Consider an operation that is not commutative or not associative (operations that are can be implemented with CRDTs), for example concatenating data to a buffer. This operation must be synchronized because the original state must be preserved during the operation. A simple explanation of this is the +=
which (for the purpose of our discussion) fetches the original value of the variable, performs the operation and stores the result back to the value. If two processes attempt to +=
concurrently a race condition occurs because whichever process is first to complete will have its answer overridden. In the following example, the final result of the variable will be "hello Bob"
or "hello Alice"
depending on which process gets there last, an undesirable state (the second operation may have preferred the concatenation to be "hello Bob and Alice"
or "hello Alice and Bob"
).
The solution is to lock the variable whenever the first process accesses it and then release it when it’s done, that way the process is guaranteed the state of the variable for the duration of the operation. Here’s how I implement this with a struct
in Go:
type Buffer struct {
sync.Mutex // wraps a synchronization flag
buf string // the string being concatenated to
}
By embedding the sync.Mutex
into the struct, it can now be locked and unlocked. Even more powerfully, you can write methods that lock and defer
unlock for very easy thread safe synchronization. Here is an example of safe and unsafe concatenation to the buffer:
func (b *Buffer) Concat(s string) {
b.buf += s
}
func (b *Buffer) SafeConcat(s string) {
b.Lock()
defer b.Unlock()
b.Concat(s)
}
It is important to note that safety does not mean that you’re guaranteed some other arbitrary order of operations when using goroutines. Consider the following concurrent concatenate example that injects some sleep into the concat function (find the complete code on Gist):
var (
safe bool
start time.Time
group *sync.WaitGroup
buffer *Buffer
alphas []string
)
func write(idx int, safe bool) {
defer group.Done()
if idx >= len(alphas) {
return
}
if safe {
buffer.SafeConcat(alphas[idx])
} else {
buffer.Concat(alphas[idx])
}
}
group = new(sync.WaitGroup)
alphas = []string{"a", "b", "c", "d", "e", "f", "g", "h", "i",}
buffer = new(Buffer)
start = time.Now()
for i := 0; i < len(alphas); i++ {
group.Add(1)
go write(i, safe)
}
group.Wait()
fmt.Printf("\nresult: %s in %s (safe=%t)\n", buffer, time.Since(start), safe)
Here, we’re using a sync.WaitGroup
to determine when all the go routines are complete (e.g. join on the collection of routines) and have them write the letter of their index to the buffer. The output is as follows:
result: fiedhcjgab in 1.004835942s (safe=false)
result: kbahgifjced in 11.020241668s (safe=true)

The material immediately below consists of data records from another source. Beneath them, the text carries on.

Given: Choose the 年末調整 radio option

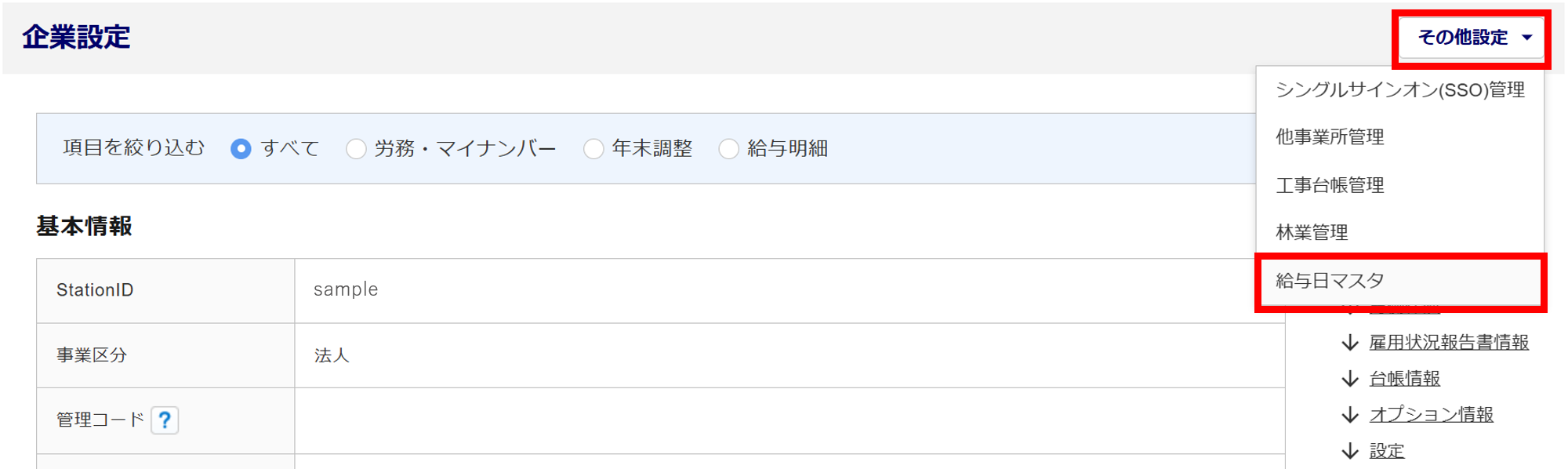Looking at the screenshot, I should tap(593, 148).
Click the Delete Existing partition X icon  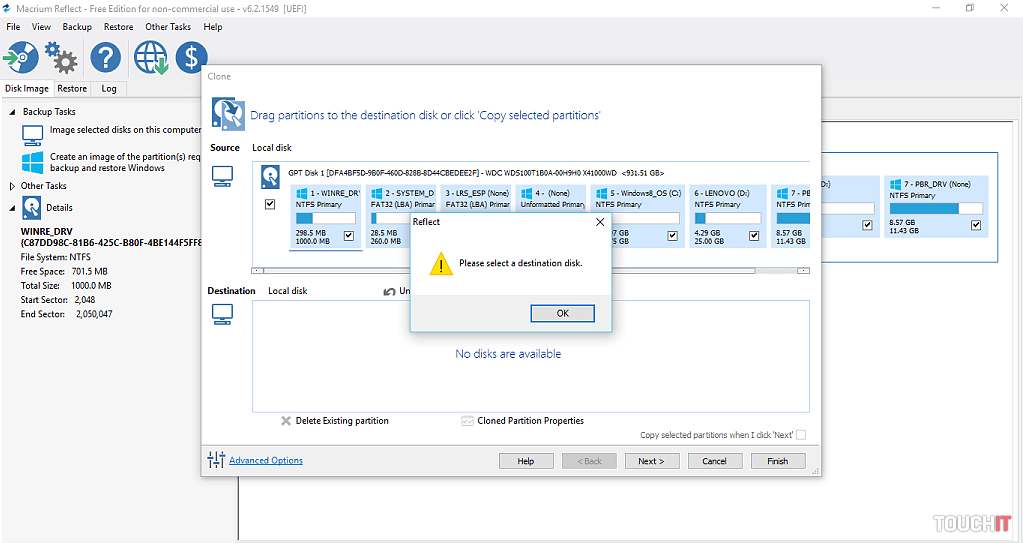point(286,421)
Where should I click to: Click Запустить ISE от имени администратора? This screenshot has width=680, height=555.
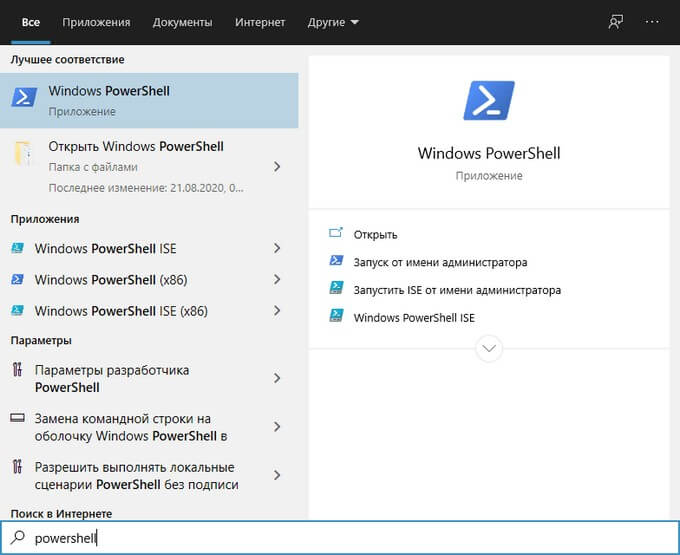click(457, 290)
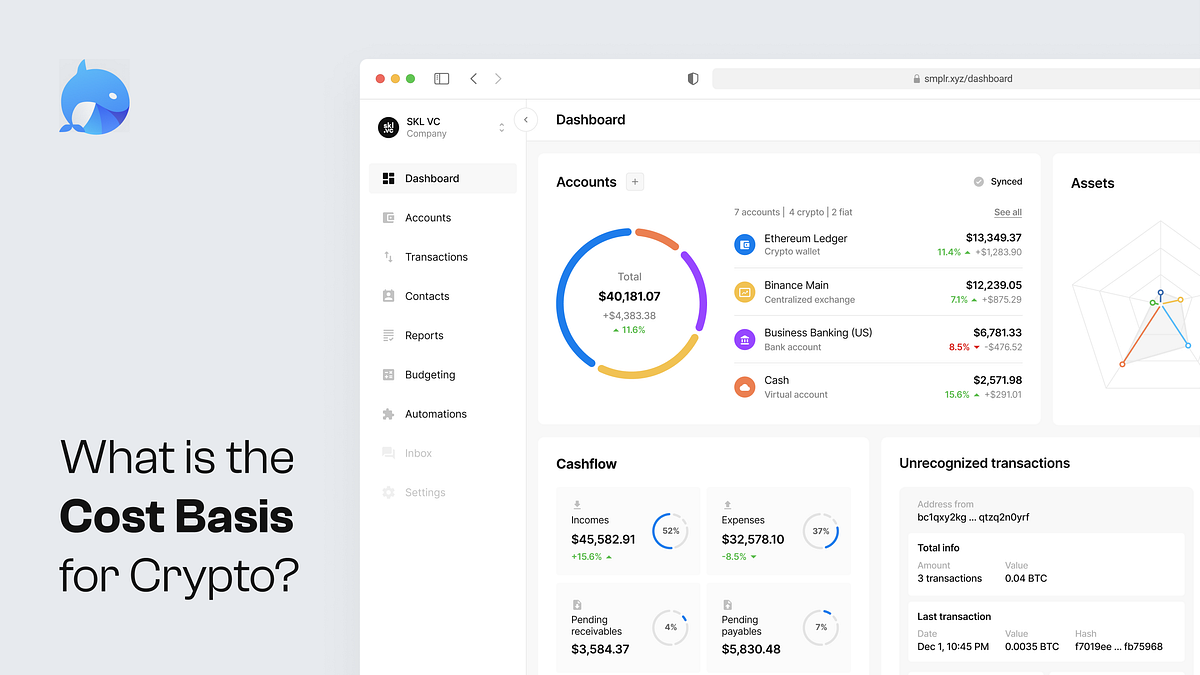Open the Inbox from the sidebar

419,452
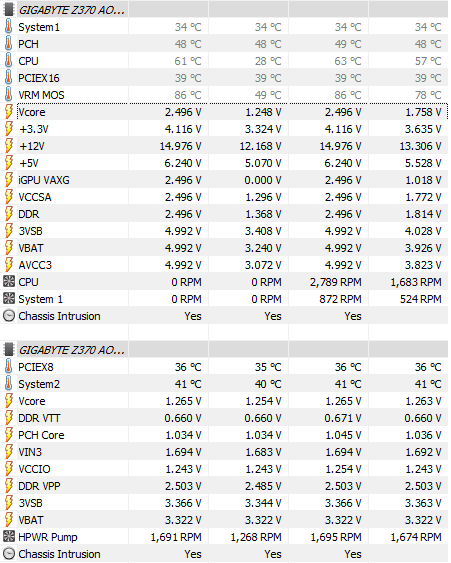Click the chip icon of second GIGABYTE Z370 header
This screenshot has width=451, height=563.
click(x=9, y=350)
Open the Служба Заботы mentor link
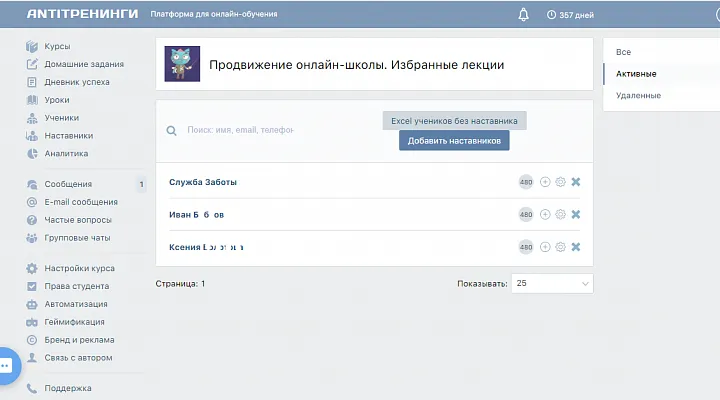 pos(203,182)
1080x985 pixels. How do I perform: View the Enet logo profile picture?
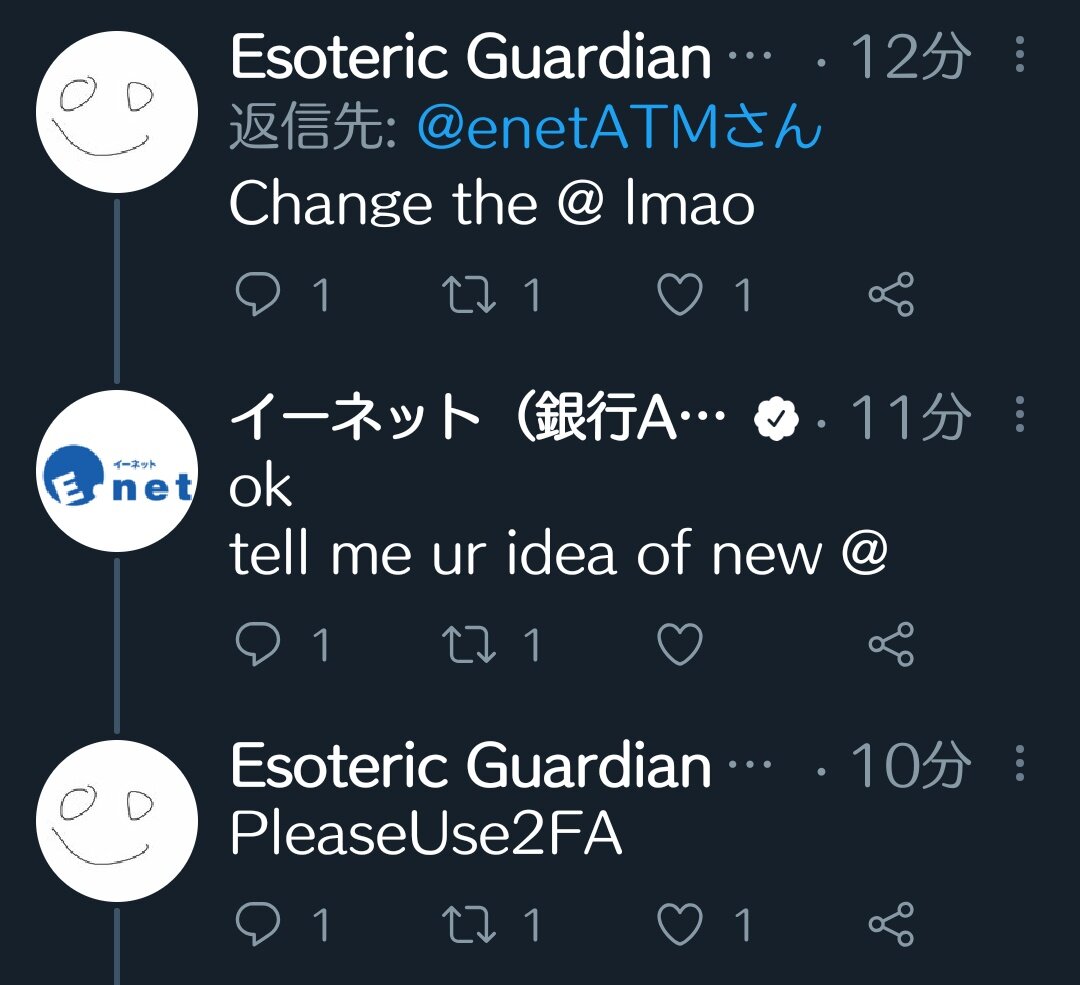117,471
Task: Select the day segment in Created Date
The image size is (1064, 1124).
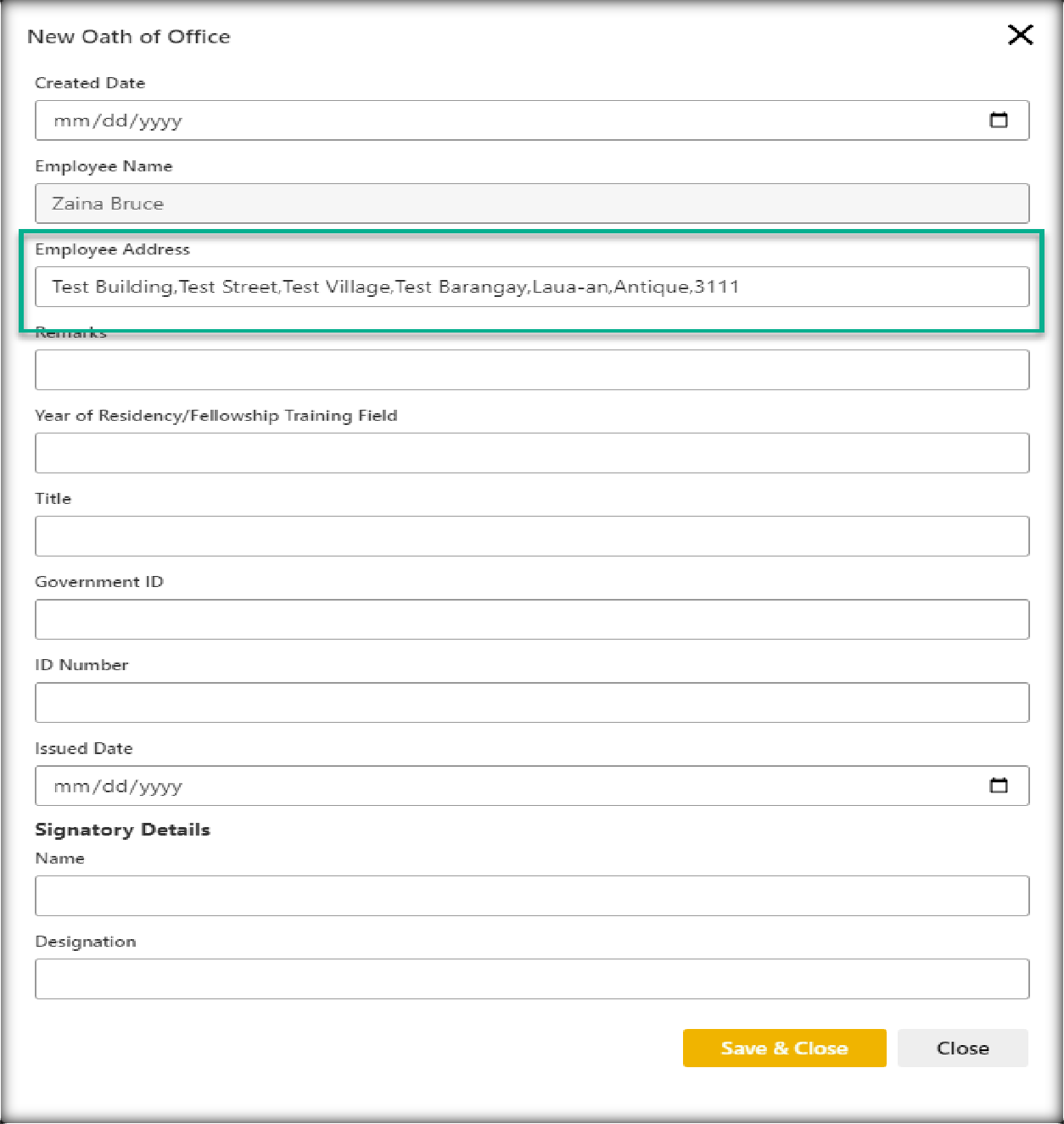Action: click(x=114, y=121)

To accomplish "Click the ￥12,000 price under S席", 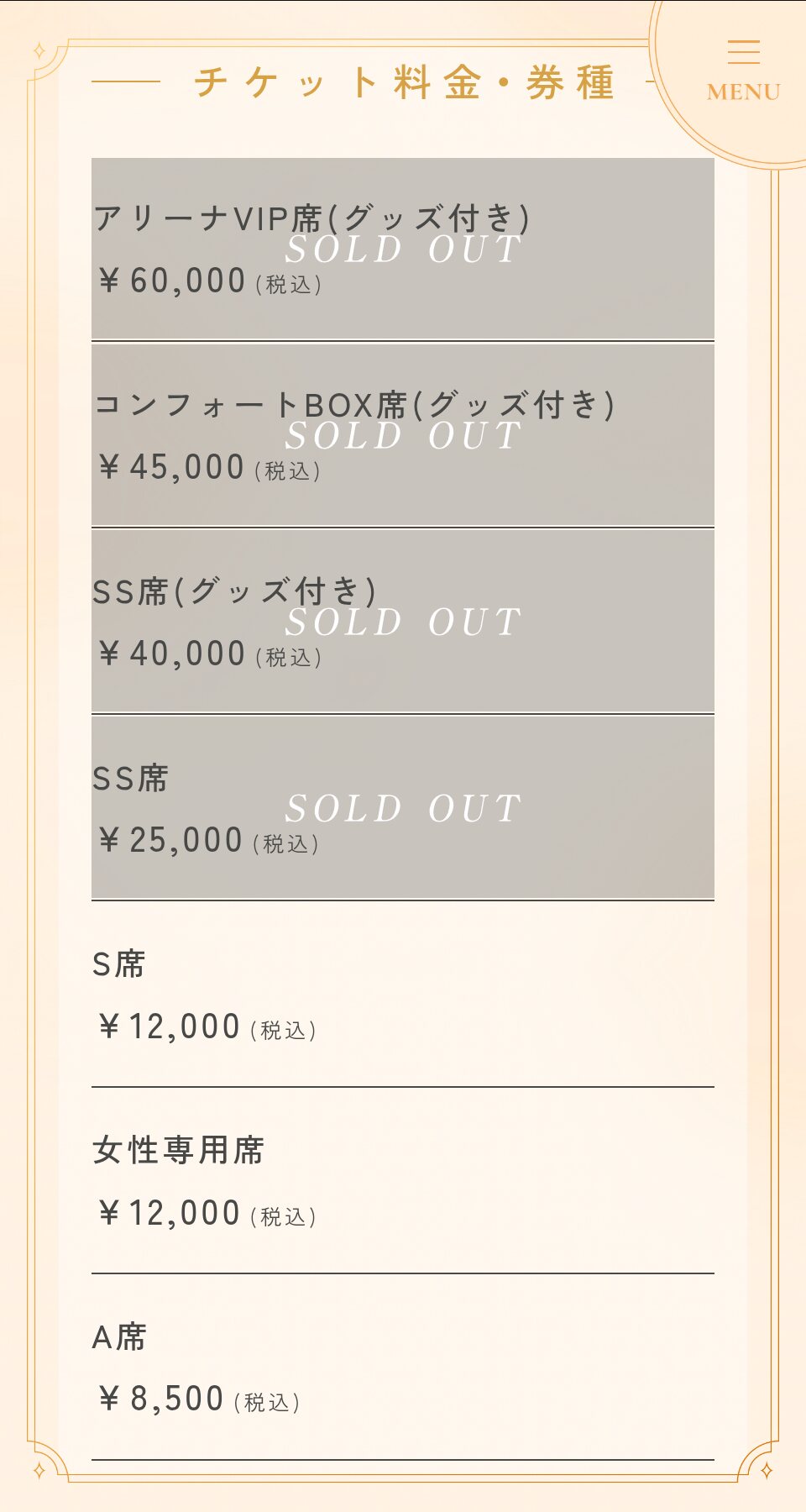I will tap(170, 1027).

Note that in the unsafe case, one of the letters is missing because of incorrect synchronization and that the safe case took 11 seconds to complete. This is because each goroutine had to wait (for a second) until it could access the buffer since it was locked. However, it’s also important to note that neither method (safe or unsafe) produced "abcdefghijk"
, since the locking order is about which routine got to the lock first, not about what order the goroutine was started.
And honestly, that’s the prime lesson from this post (most of which are my notes from implementing this in a production system).
But of course, I have another question - given the sequential case, how much overhead do the locks add? So benchmarking …
BenchmarkUnsafeConcat-8 1000000 47287 ns/op
BenchmarkSafeConcat-8 1000000 53170 ns/op
Clearly having locks adds some overhead and if you’re not going to do any concurrent programming, then the 6 microseconds it takes to lock and unlock is probably not worth it. On the other hand, if there is the chance that you’ll have any concurrency at all - using the sync.Mutex
embedding is a very clear and understandable way to go about things.